Thursday, 16 February 2012

HISTORICAL FICTION REVIEW: The Midwife of Venice - Roberta Rich

Release Date: 16/02/12


At midnight, the dogs, cats, and rats rule Venice. The Ponte di Ghetto Nuovo, the bridge that leads to the ghetto, trembles under the weight of sacks of rotting vegetables, rancid fat, and vermin. Seeping refuse on the streets renders the pavement slick and the walking treacherous. It was on such a night that the men came for Hannah. Hannah Levi, a midwife in the Jewish ghetto, is known throughout Venice for her skills. When the Conte di Padovani appears at Hannah's door imploring her to attend his wife in her travails, Hannah's compassion is tested. Not only is it illegal for Jews to render medical treatment to Christians, it's also punishable by torture ...and death. But Hannah cannot turn down the money the Count will reward her with if she is successful in delivering him an heir. With such a handsome sum, she can save her own husband, Isaac, who was captured at sea and taken to Malta as a slave of the Knights of St. John. Aided by her "birthing spoons" - rudimentary forceps she invented to help with difficult births, themselves illegal, will Hannah be able to save both mother and child? And if she fails how will she be able to save herself, let alone her husband?

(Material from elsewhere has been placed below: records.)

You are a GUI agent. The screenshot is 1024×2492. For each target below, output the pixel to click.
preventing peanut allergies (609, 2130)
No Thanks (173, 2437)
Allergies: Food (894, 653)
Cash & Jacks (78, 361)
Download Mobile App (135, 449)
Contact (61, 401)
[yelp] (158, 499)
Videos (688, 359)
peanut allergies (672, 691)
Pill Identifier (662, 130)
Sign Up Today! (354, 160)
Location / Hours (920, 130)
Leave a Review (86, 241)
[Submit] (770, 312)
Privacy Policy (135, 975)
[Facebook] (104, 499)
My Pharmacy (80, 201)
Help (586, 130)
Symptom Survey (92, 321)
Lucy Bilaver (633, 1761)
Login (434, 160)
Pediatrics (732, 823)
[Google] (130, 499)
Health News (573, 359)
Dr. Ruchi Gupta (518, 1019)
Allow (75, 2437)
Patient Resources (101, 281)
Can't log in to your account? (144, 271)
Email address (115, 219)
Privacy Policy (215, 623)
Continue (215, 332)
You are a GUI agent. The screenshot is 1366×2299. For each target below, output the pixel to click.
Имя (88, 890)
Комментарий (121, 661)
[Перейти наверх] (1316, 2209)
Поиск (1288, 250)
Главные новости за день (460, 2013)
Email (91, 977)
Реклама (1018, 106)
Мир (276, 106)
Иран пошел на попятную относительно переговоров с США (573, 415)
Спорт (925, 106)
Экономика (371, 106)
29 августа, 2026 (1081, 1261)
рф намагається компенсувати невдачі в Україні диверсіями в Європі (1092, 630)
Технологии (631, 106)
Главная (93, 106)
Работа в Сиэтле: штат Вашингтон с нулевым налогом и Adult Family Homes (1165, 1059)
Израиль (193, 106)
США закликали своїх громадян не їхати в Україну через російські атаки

Historical Fiction has to do a number of things to capture the reader, firstly they need a solid believable lead character and perhaps secondly they need to do not only the research on the time period, but make sure that the reader can connect to the relevant time.

What Roberta does with this story is present a story that has great depth, with solid prose and of course an overall arc that not only grips the reader from the start but allows them to feel the periods prejudices and worry about the effects of choices upon those within. It’s clever, it’s a story that’s hard to put down and of course it’s a tale that will keep you gripped to the last page. Magical.